Salmon has become a culinary and nutritional powerhouse in households across the UK, with supermarkets selling over 73,000 tonnes of the fish in 2024 alone. But beneath its popularity lies a complex web of health considerations, preparation techniques, and expert advice that could reshape how this beloved protein is consumed. As health professionals weigh in on everything from cooking methods to pairing with other foods, the conversation about salmon's role in a balanced diet is intensifying.
The species of salmon that end up on our plates can be as surprising as they are impressive. Some individuals grow to nearly five feet in length and weigh over 45kg, yet the majority found in UK supermarkets are farmed Atlantic salmon, primarily sourced from Scotland, Norway, and the Faroe Islands. Wild-caught varieties, such as sockeye salmon with its striking red hue, also make appearances, though they are rarer and more expensive. This distinction between farmed and wild salmon isn't just a matter of taste—it carries nutritional implications that could influence daily meals.

Registered Nutritionist Nichola Ludlam-Raine highlights that while both farmed and wild salmon are rich in omega-3 fatty acids, their nutrient profiles differ. Farmed salmon, she explains, tends to have higher fat and calorie content, though the omega-3 levels depend on factors like feed composition. 'Wild salmon isn't automatically higher in omega-3—it's about the species and how it's raised,' she says. These nuances matter, especially for those aiming to maximize the health benefits of each bite.

A 120g-150g salmon fillet already delivers a substantial portion of daily protein requirements, offering around 24–33g of the nutrient. It's also a source of vitamin D, B12, selenium, and iodine, all critical for immune function, brain health, and thyroid regulation. However, the cut of the fish and its preparation can alter these values. Tail portions, for example, are leaner and higher in protein per calorie, while belly or center cuts offer more fat and omega-3s. 'The variation is modest compared to bigger drivers like species or cooking methods,' Ludlam-Raine notes.
The debate over salmon skin is another point of contention. While some opt to remove it for texture or calorie control, the subcutaneous fat layer beneath is rich in omega-3s and collagen. Nutritionist Rob Hobson argues that 'the majority of key nutrients are in the flesh,' but Ludlam-Raine adds that leaving the skin on during cooking can enhance moisture retention and even contribute additional nutrients. 'It's a win-win for grilling or baking,' she says, though calorie-conscious individuals might remove it post-cooking.

Pairing salmon with the right ingredients can amplify its nutritional impact. Fiber-rich carbohydrates like quinoa or lentils, along with fermented vegetables such as sauerkraut, support gut health.
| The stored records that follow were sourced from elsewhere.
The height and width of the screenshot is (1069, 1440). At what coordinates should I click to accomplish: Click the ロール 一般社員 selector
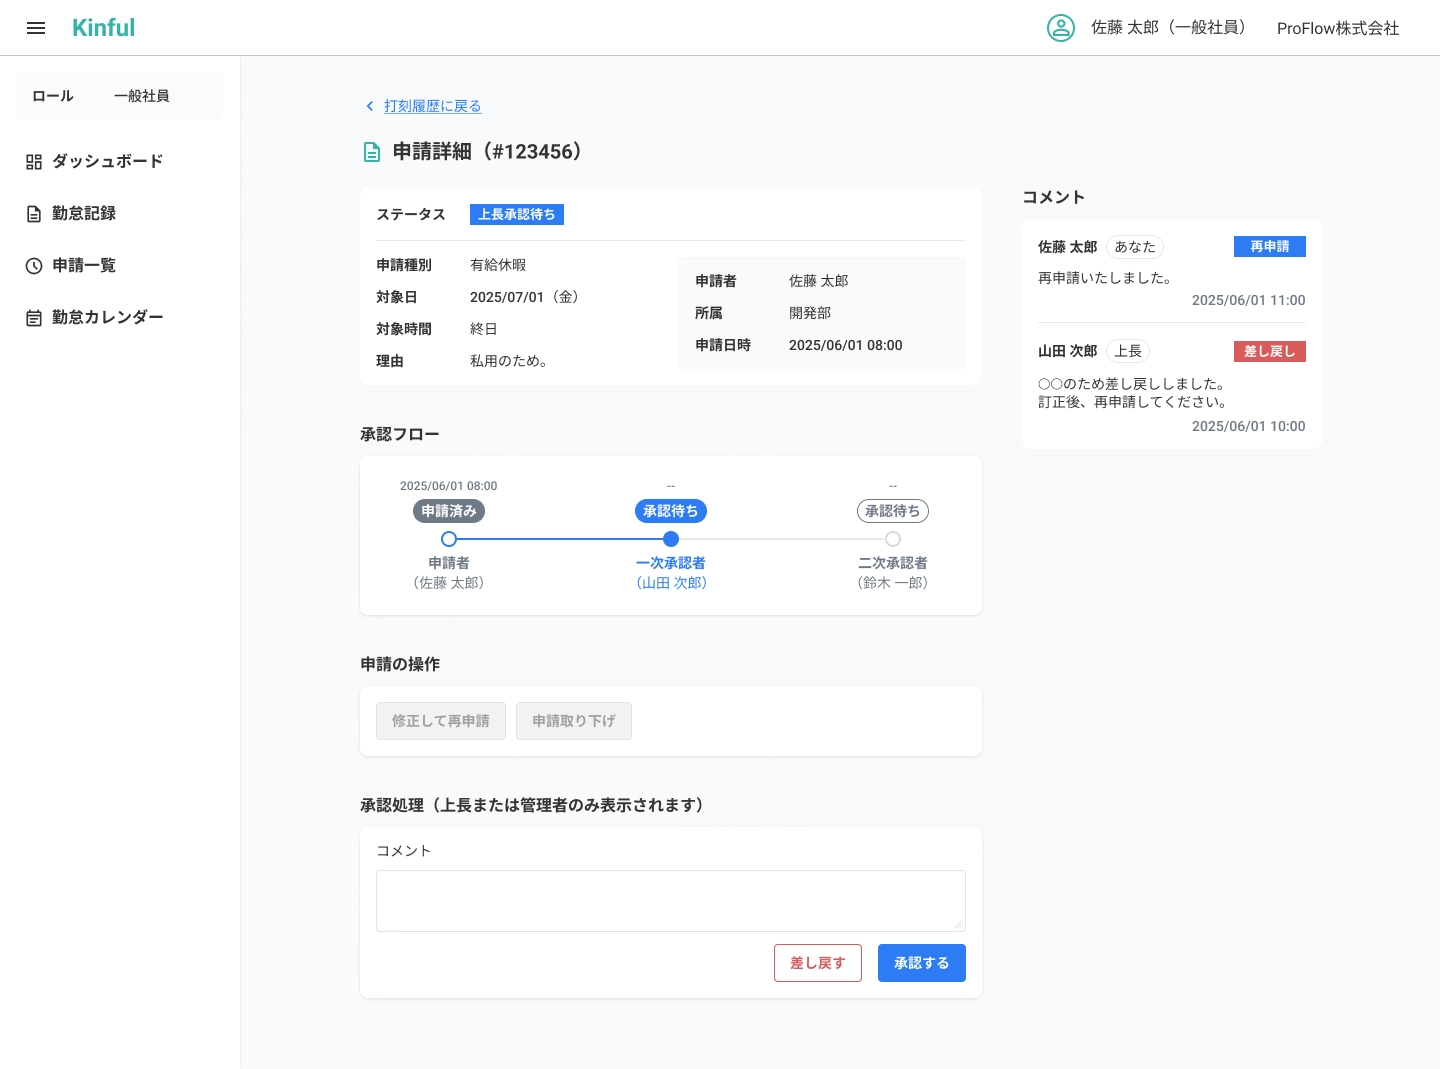pos(120,96)
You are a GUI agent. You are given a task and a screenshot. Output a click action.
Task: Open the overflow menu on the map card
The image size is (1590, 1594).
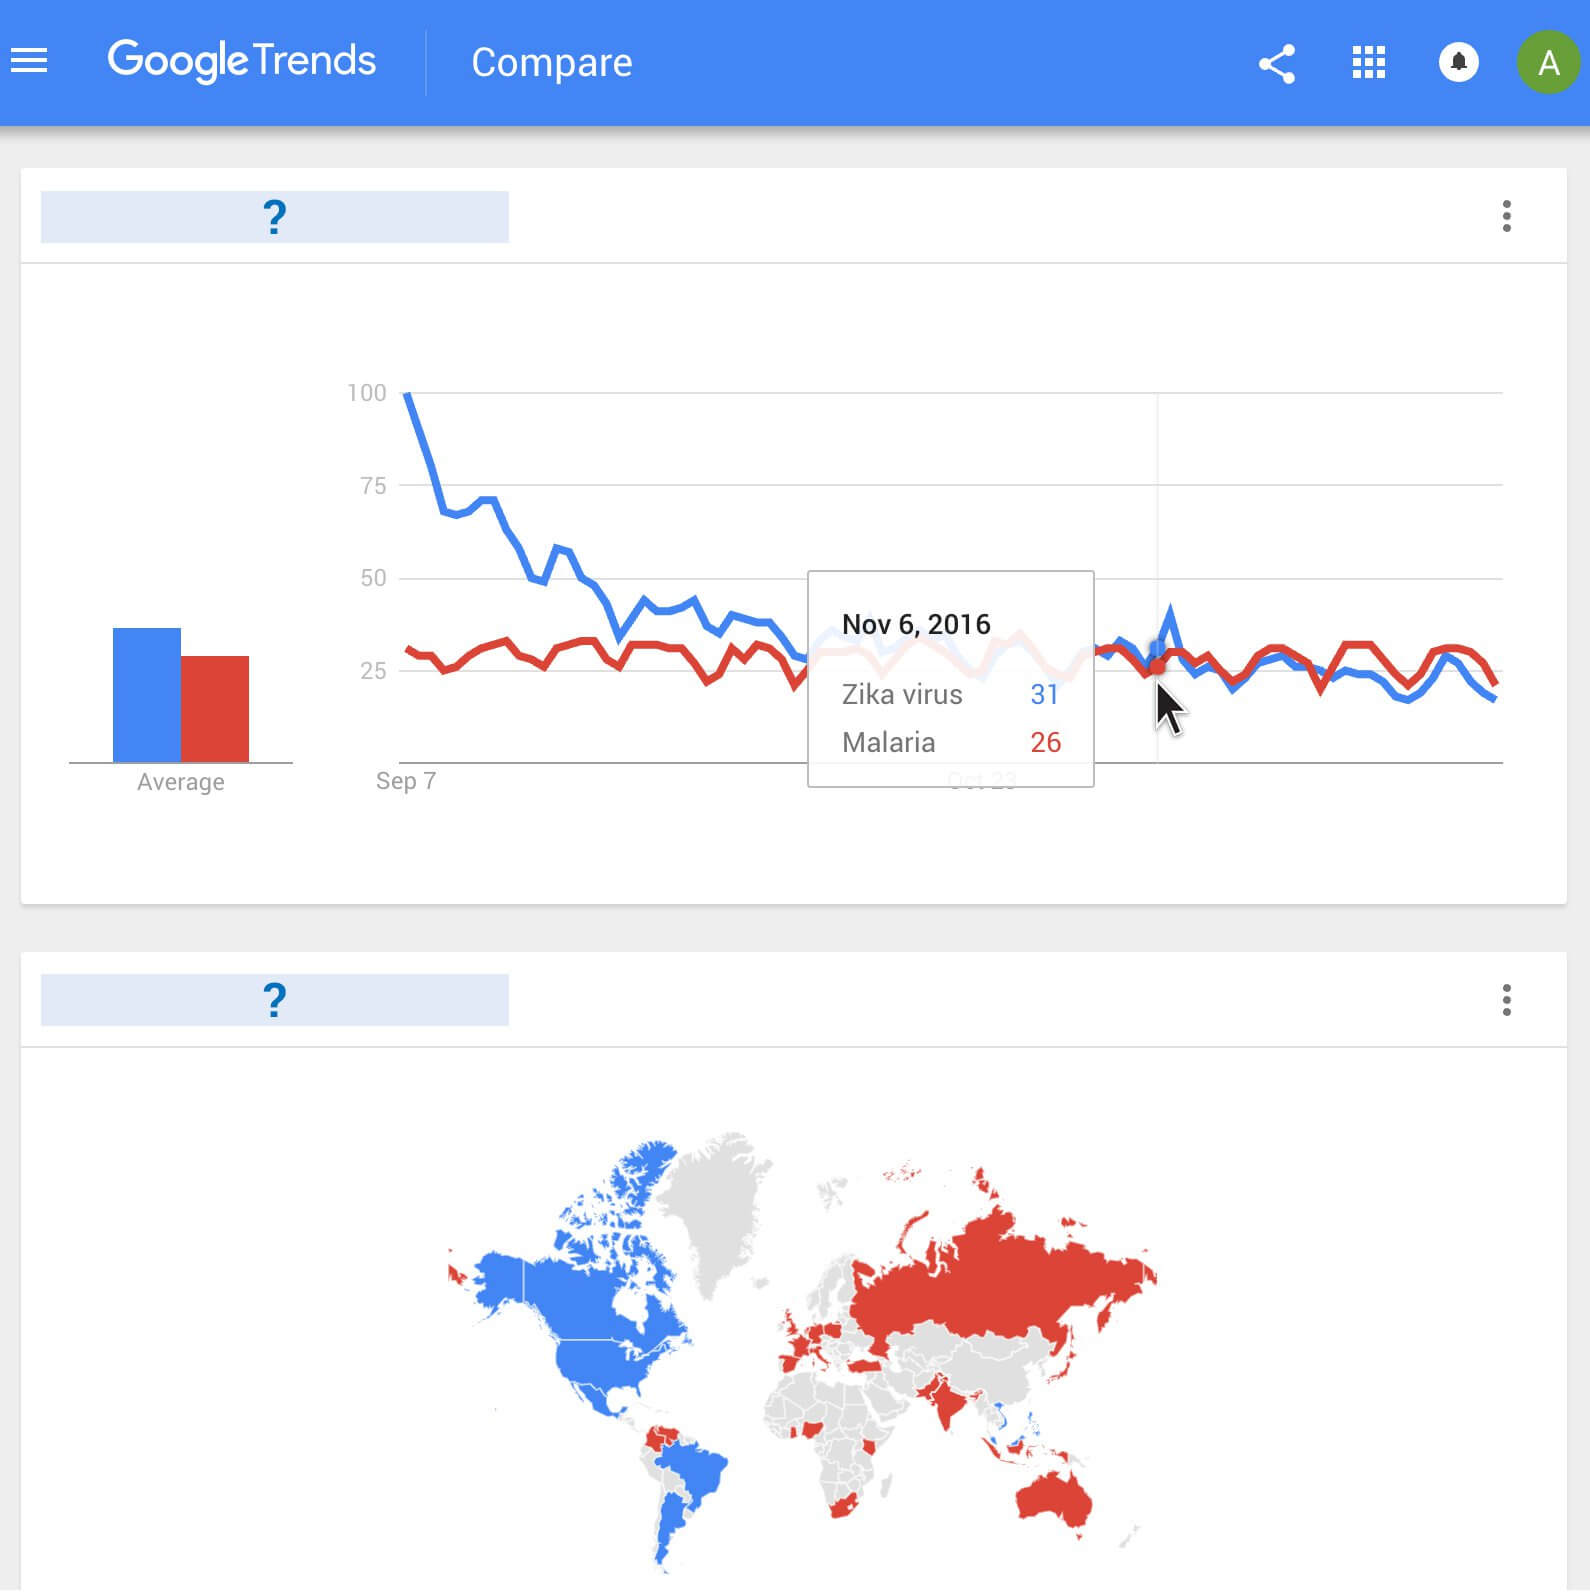click(1506, 998)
Cruciferous vegetables like broccoli and leafy greens like spinach boost antioxidants and phytonutrients. Hobson also points to the synergy between salmon's natural fats and carotenoids in tomatoes or beta-carotene-rich vegetables, which aid in vitamin A absorption—a nutrient essential for immunity and eye health. 'Herbs, citrus, and olive oil in marinades can elevate both flavor and nutrition,' Ludlam-Raine adds.
For most people, salmon is a safe and beneficial addition to the diet. The NHS recommends one or two 140g portions of oily fish weekly, but pregnant women, those trying to conceive, or breastfeeding mothers are advised to limit consumption to two portions due to potential mercury and listeria risks. Cold-smoked or cured salmon, like gravlax, should be avoided entirely during pregnancy. Similarly, the elderly are urged to take precautions with raw or undercooked fish, as listeria contamination could pose serious health threats.

Salmon's versatility extends to its preparation methods. Raw dishes like sushi and sashimi preserve omega-3s but carry risks of parasites unless the fish is frozen per UK food safety standards. Poaching gently maintains nutrients and moisture without added fats, though some find it bland without seasoning. Smoking imparts a rich flavor but adds significant salt, making it a concern for those with hypertension. Baking and grilling are praised for their balance of nutrient preservation and flavor enhancement, though overcooking can lead to dryness or the formation of harmful compounds like heterocyclic amines.
Even humble options like tinned salmon offer affordability and convenience, though they may contain added salt. Fish pies, en croute, and burgers provide creative ways to incorporate salmon into meals, though traditional recipes can be high in saturated fats. For those seeking maximum health benefits, the experts recommend focusing on fresh, minimally processed salmon prepared with whole ingredients and paired with nutrient-dense sides. As the debate over how best to eat salmon continues, one thing is clear: its place in the modern diet is far from settled, and the choices we make in the kitchen could shape its legacy for years to come.